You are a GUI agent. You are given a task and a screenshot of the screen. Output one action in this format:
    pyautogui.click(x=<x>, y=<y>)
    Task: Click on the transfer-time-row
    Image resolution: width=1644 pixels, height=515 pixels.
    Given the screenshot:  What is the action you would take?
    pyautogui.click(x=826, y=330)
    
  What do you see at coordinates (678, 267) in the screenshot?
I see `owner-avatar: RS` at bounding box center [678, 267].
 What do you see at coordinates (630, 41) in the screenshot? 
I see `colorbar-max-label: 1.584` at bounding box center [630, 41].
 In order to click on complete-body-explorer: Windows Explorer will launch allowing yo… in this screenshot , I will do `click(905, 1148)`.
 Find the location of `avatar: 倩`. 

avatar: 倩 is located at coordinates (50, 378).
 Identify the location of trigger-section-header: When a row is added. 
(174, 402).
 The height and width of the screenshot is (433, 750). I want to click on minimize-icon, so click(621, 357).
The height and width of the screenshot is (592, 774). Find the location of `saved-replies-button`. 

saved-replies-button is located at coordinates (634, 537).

===

### Exercise instructions
Rewrite all of the entries above, switching every "location" to "position" and changing nothing else.

### Answer to this problem
You are a GUI agent. You are given a task and a screenshot of the screen. Output one action in this format:
    pyautogui.click(x=<x>, y=<y>)
    Task: Click on the transfer-time-row
    Image resolution: width=1644 pixels, height=515 pixels.
    Given the screenshot:  What is the action you would take?
    pyautogui.click(x=826, y=330)
    
  What do you see at coordinates (678, 267) in the screenshot?
I see `owner-avatar: RS` at bounding box center [678, 267].
 What do you see at coordinates (630, 41) in the screenshot? 
I see `colorbar-max-label: 1.584` at bounding box center [630, 41].
 In order to click on complete-body-explorer: Windows Explorer will launch allowing yo… in this screenshot , I will do `click(905, 1148)`.
 Find the position of `avatar: 倩`. 

avatar: 倩 is located at coordinates (50, 378).
 Identify the position of trigger-section-header: When a row is added. 
(174, 402).
 The height and width of the screenshot is (433, 750). I want to click on minimize-icon, so click(621, 357).
The height and width of the screenshot is (592, 774). Find the position of `saved-replies-button`. 

saved-replies-button is located at coordinates (634, 537).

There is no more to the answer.